Слышу, как позади распахивается дверь.
Я ждала не меньше часа.
Охрана? Сам Ян?
Я боюсь оглядываться… Но в отражении окна вижу, кто приближается к дивану. Гостиную пересекает Ян Горский, на ходу расстегивая запонки на манжетах, взгляд прикован к моему телу под белой простыней.
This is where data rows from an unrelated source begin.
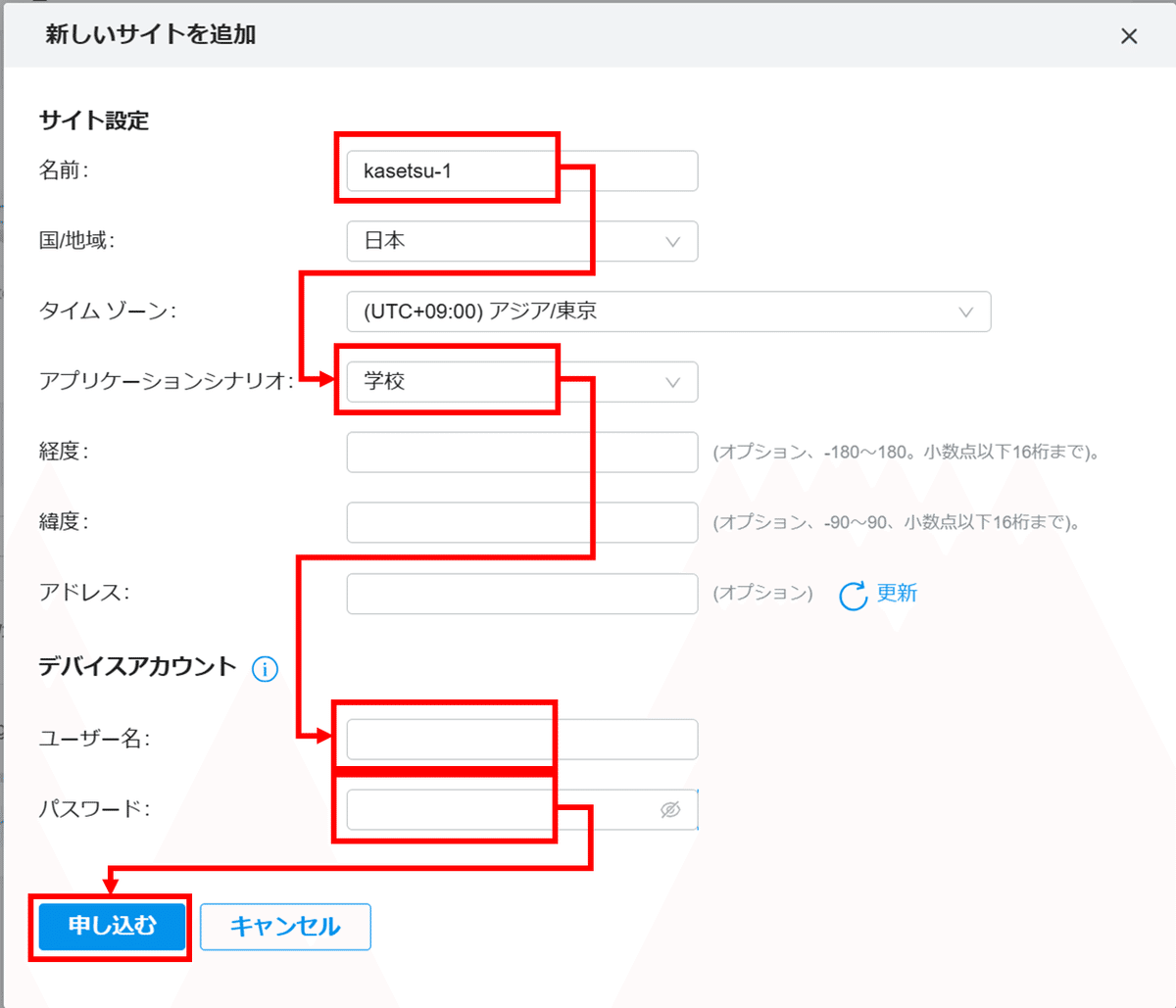Click the info icon next to デバイスアカウント
Screen dimensions: 1176x1008
coord(264,669)
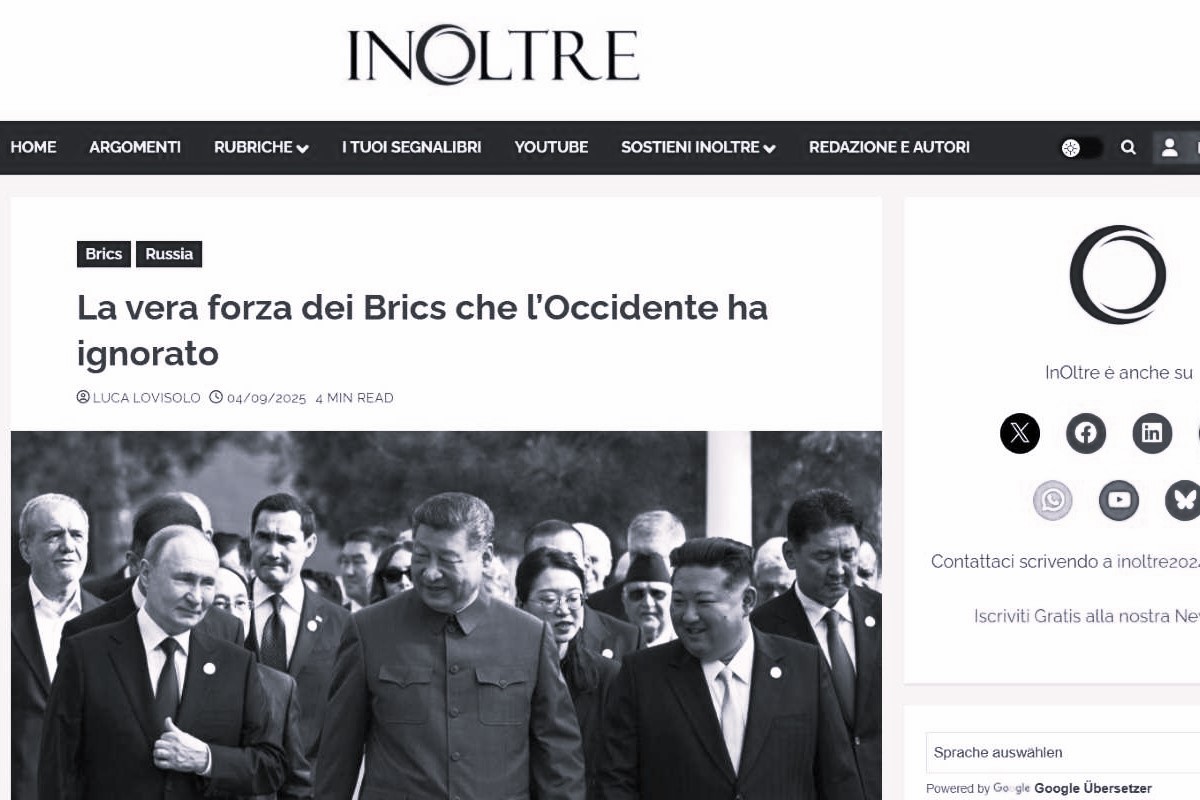Open the YouTube channel icon in sidebar
The image size is (1200, 800).
(1118, 500)
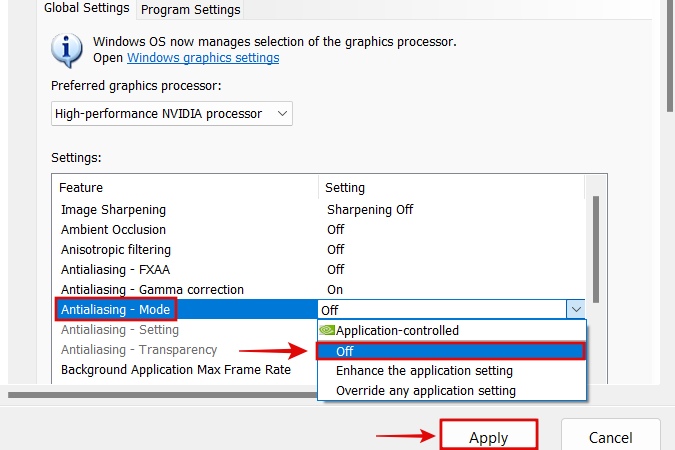Click the Cancel button
This screenshot has height=450, width=675.
pos(610,438)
Мне хочется исчезнуть. Ян поворачивает меня к себе и, жестко прихватив лицо под подбородок, заставляет смотреть на себя.
Я от этого взгляда умираю заживо.
Всего несколько секунд стального взгляда. В серых радужках ничего не отражается. Только пустота и холод. Пугающие секунды. Потому что я не знаю о чем он думает. У Яна абсолютно непроницаемые глаза.
Он видел или нет?
Ненавидит меня или ни о чем не догадывается?
Взгляд завершается жадным поцелуем в губы. Сначала просто губы, затем глубже — он просовывает язык в рот.
И я поняла, о чем он думает.
Не о видео, видел его или нет — Яну все равно. Он думает о том, что под простыней я обнажена. И он видел меня голой на фоне серой стены. Вот, что его интересует.
Он хотел меня все это время и теперь нам никто не помешает.
Ян целует шею. Простынь еще на мне. Сильные руки держат меня, комкая шелк.
Он не груб, но и не ласков.
Ему нравится смотреть, как я схожу с ума, закрываю глаза и… не сопротивляюсь его рукам и губам. Но и не отвечаю. Не сейчас. Просто позволяю делать с собой то, что он хочет.
Ян стягивает простынь.
Сразу же сжимает грудь. Ему нравятся мои вишневые соски, но больше того нравится делать с ними все, что хочется. Он получил то, до чего не мог добраться несколько свиданий и сейчас наслаждался этим.
Ян привстает, чтобы расстегнуть рубашку.
Я смотрю, как он нависает надо мной. Колени разведены, и я не решаюсь сдвинуть их под пристальным взглядом Яна. Я еще прикрыта простыней, не считая груди. И знаю, что случится дальше.
У него мускулистый живот с полоской волос. Он сбрасывает рубашку, обнажая торс.
— Я не буду больше ждать, прости. И так слишком долго тянул.
Ян расстегивает брюки.
Я закрываю глаза. Рот сам собой открывается, когда Ян накрывает меня собой. Кровь бурлит от эмоций. Это не похоже на секс ни с одним мужчиной, который был до этого… Адреналин. Страсть. Я мгновенно возбуждаюсь, словно Ян переключил выключатель, и сейчас похожа на похотливую сучку, готовую только потому, что он меня захотел.